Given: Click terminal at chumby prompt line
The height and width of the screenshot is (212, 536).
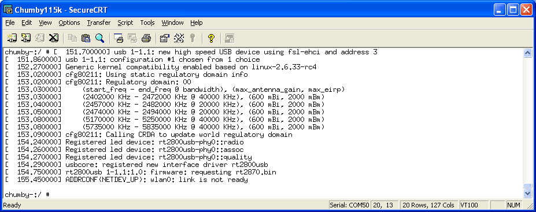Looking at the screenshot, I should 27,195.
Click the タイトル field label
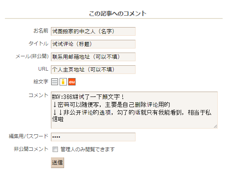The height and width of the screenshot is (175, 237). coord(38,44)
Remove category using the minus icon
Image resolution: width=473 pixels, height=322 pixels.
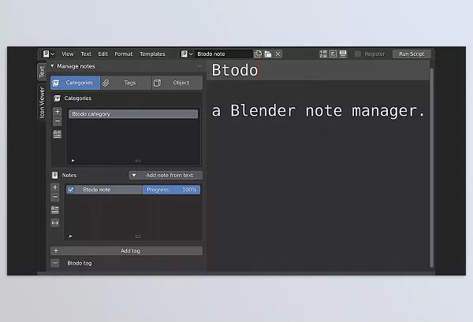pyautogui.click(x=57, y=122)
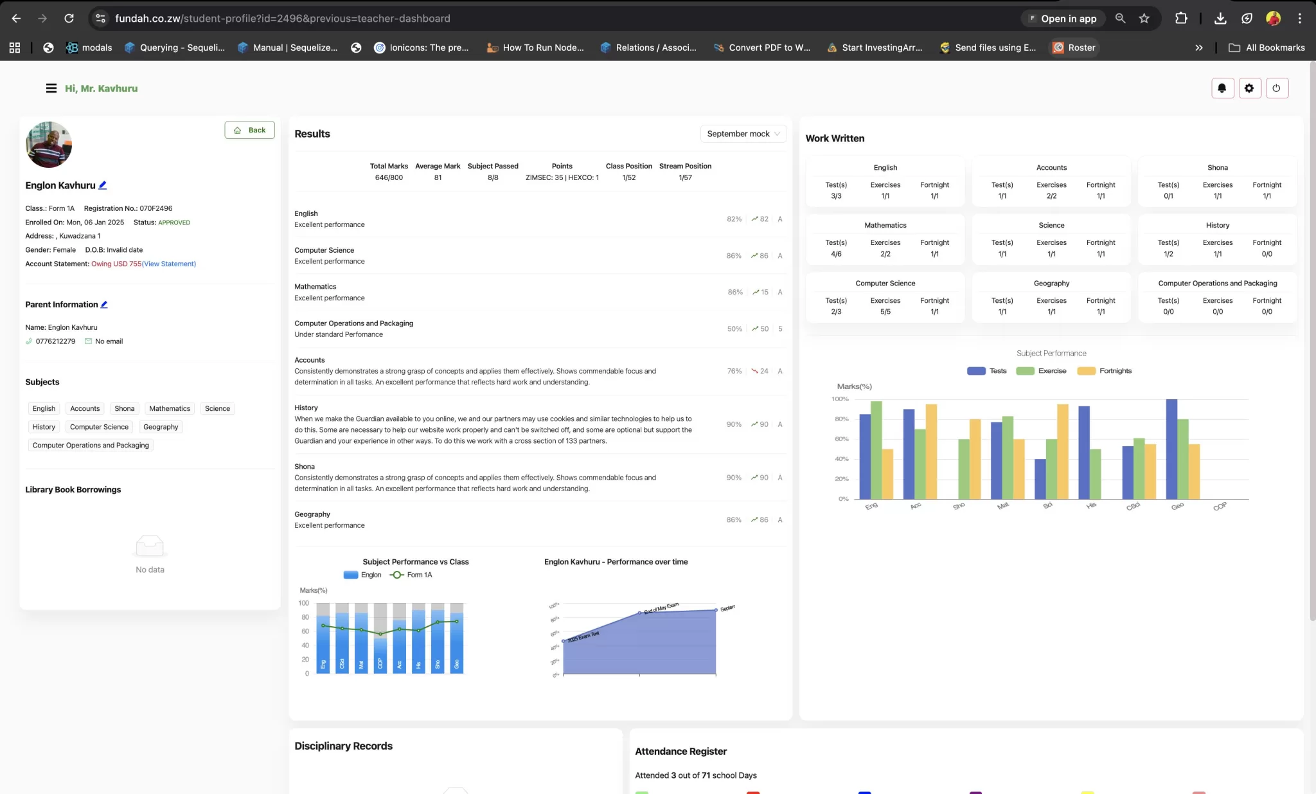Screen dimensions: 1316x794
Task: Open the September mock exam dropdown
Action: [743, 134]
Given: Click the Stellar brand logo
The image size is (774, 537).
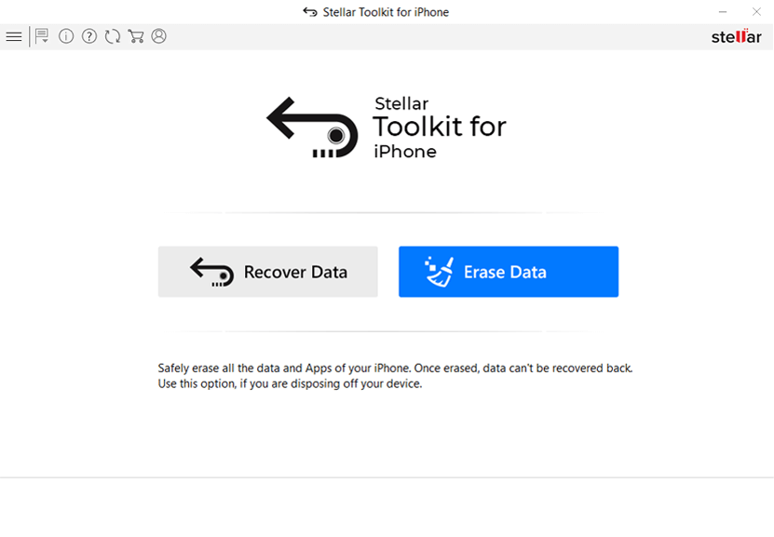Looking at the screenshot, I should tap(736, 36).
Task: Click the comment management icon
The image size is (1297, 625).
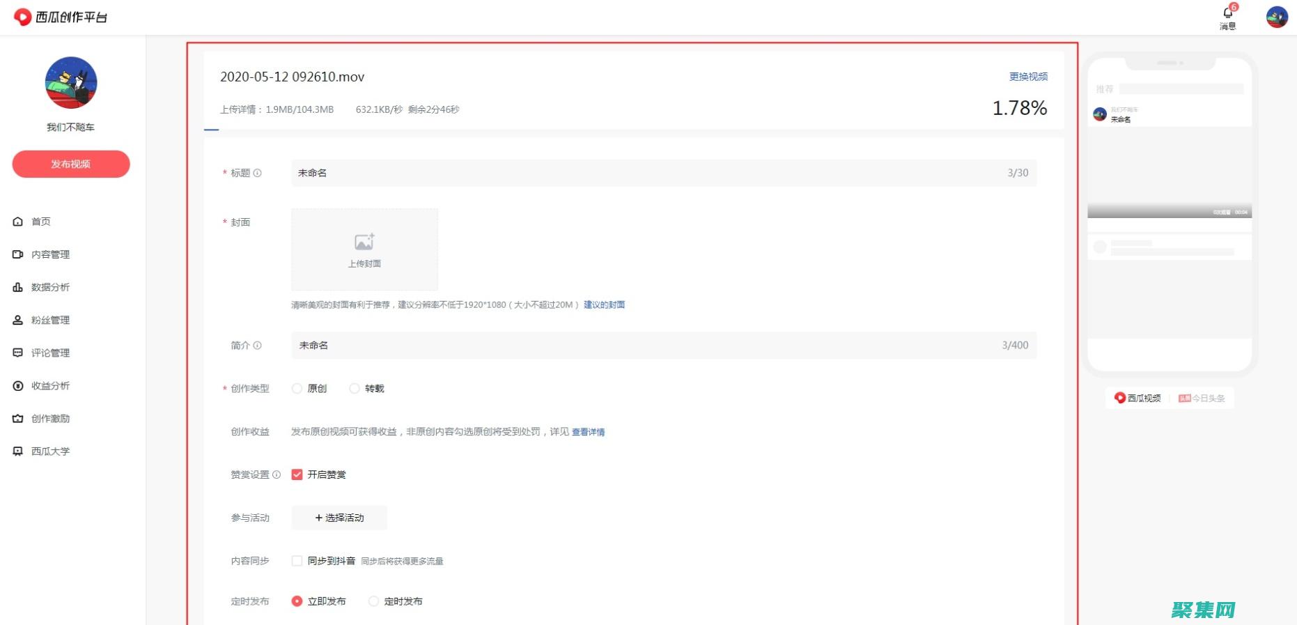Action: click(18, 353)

☆ ☆ ☆ ☆ ☆ ☆ ☆

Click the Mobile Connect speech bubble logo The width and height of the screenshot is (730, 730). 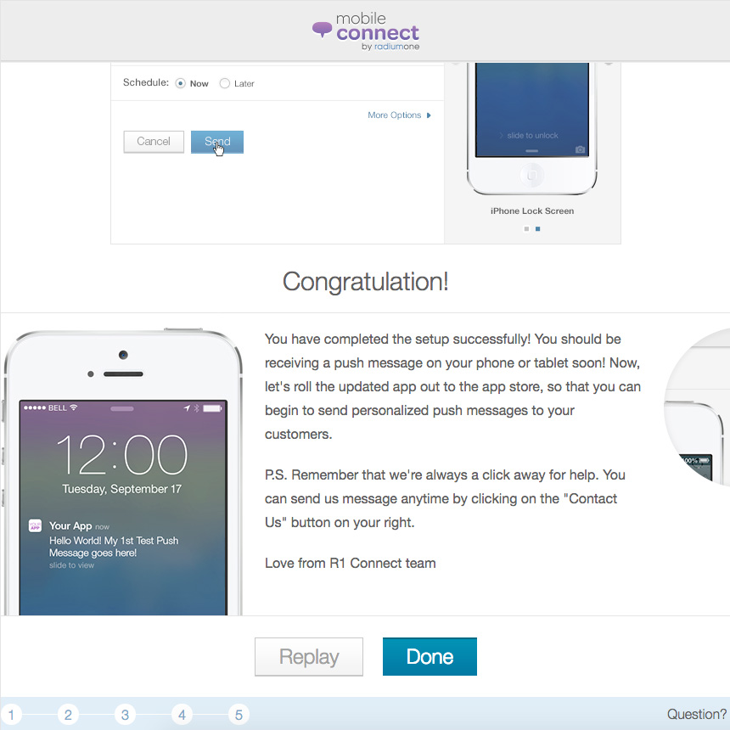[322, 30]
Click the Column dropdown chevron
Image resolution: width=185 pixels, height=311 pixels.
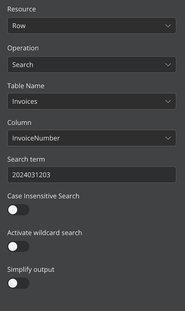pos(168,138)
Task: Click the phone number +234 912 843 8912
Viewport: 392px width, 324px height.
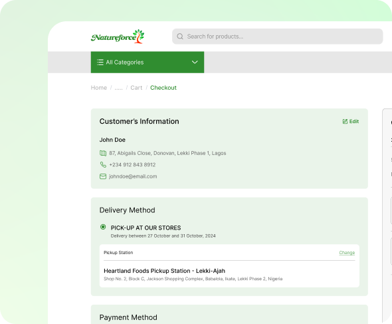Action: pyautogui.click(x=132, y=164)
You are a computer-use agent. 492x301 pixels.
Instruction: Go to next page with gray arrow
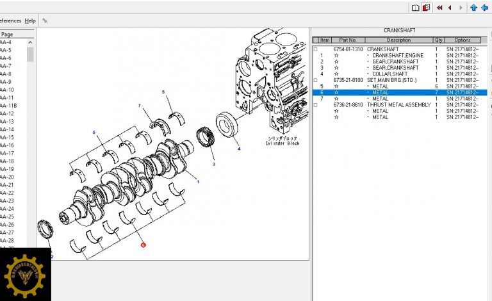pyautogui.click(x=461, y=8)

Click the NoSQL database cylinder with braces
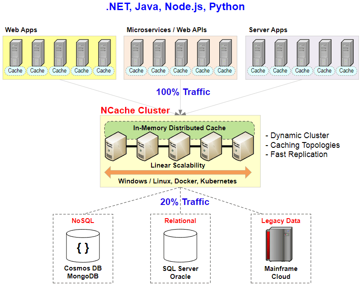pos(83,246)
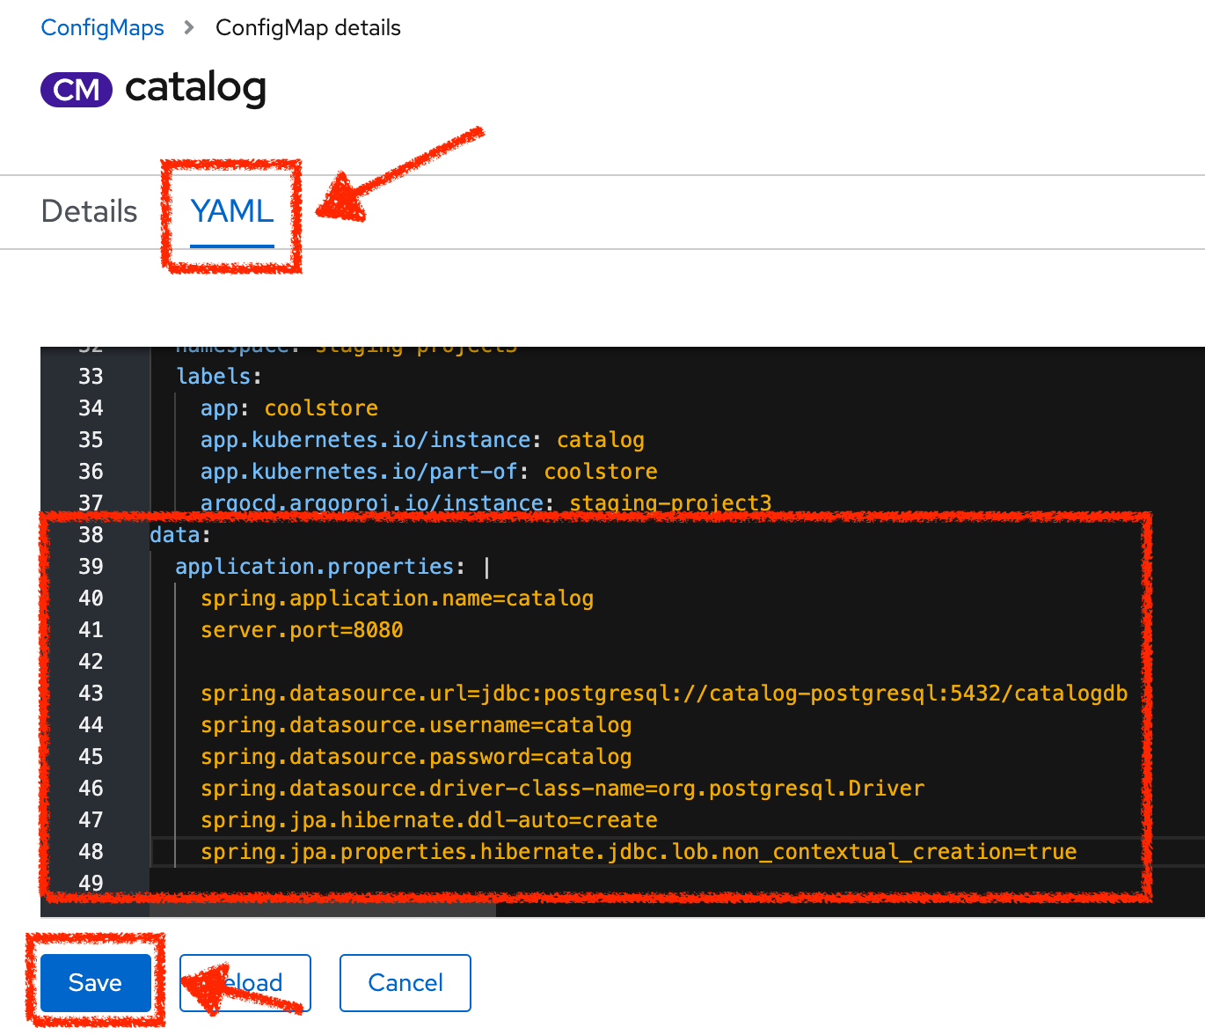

☆ ☆ ☆ ☆ ☆ ☆ ☆

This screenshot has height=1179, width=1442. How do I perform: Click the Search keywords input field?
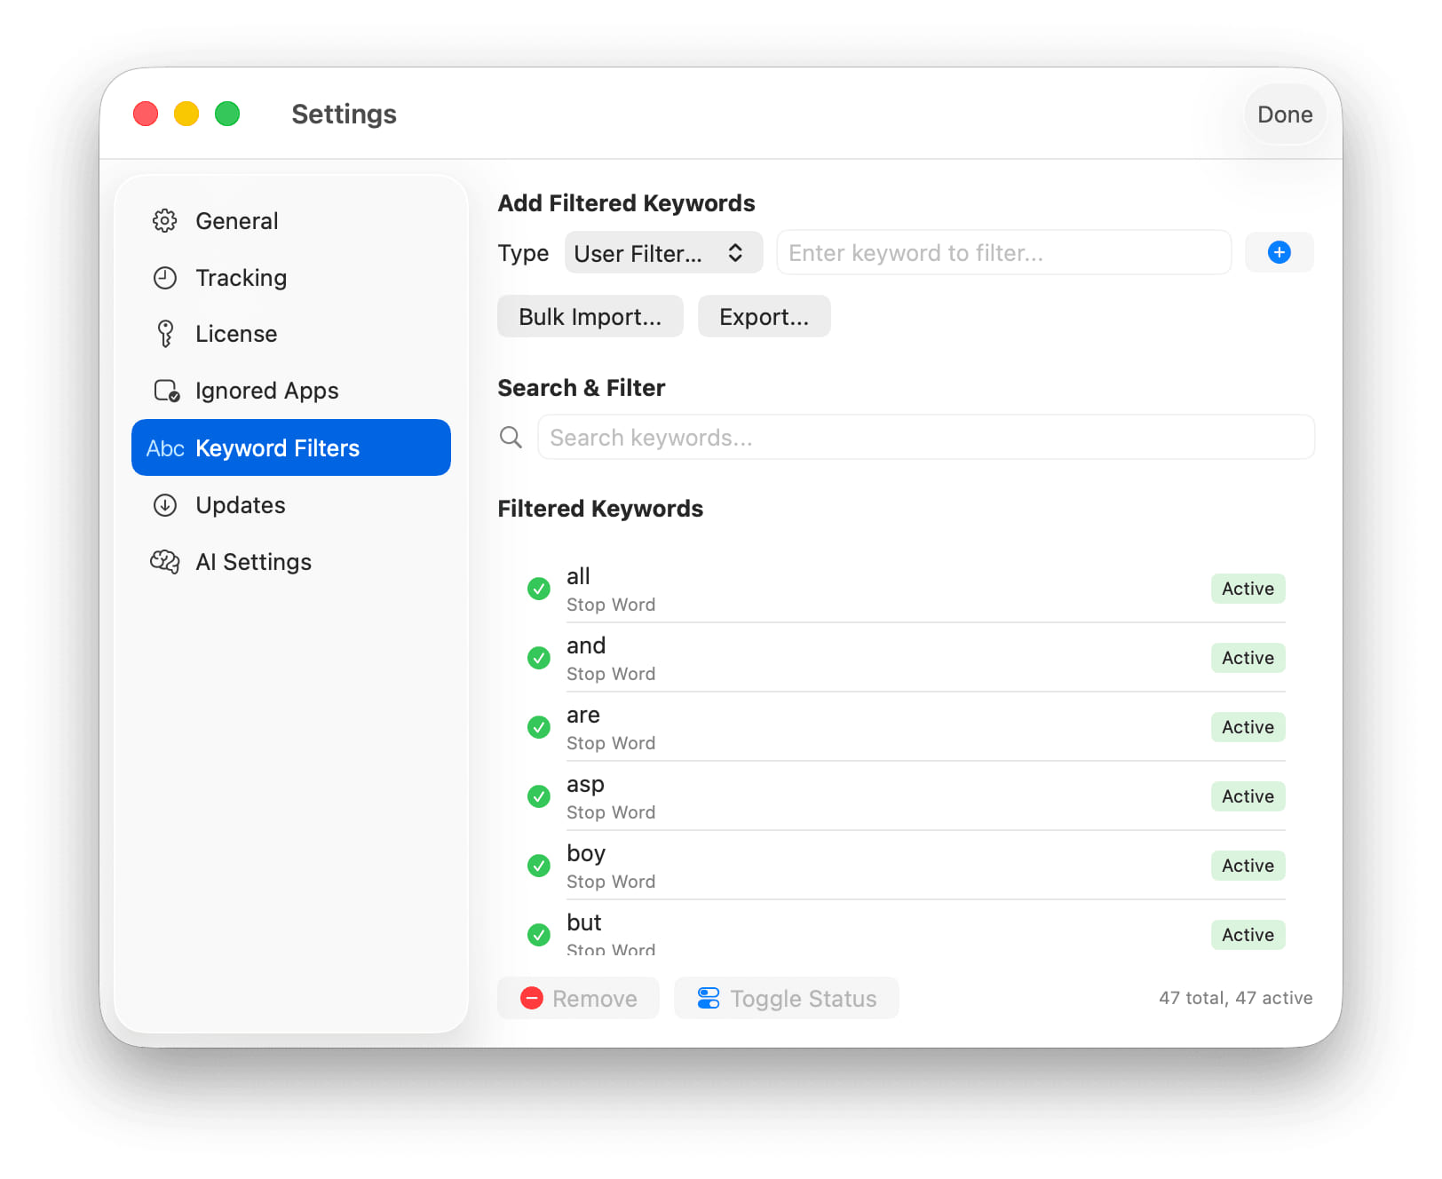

☆ ☆ ☆ ☆ ☆ ☆ ☆

- Exercise -
Your reply should be a single number: how many lines in the entries above hold the string "Given".

- Task output -
2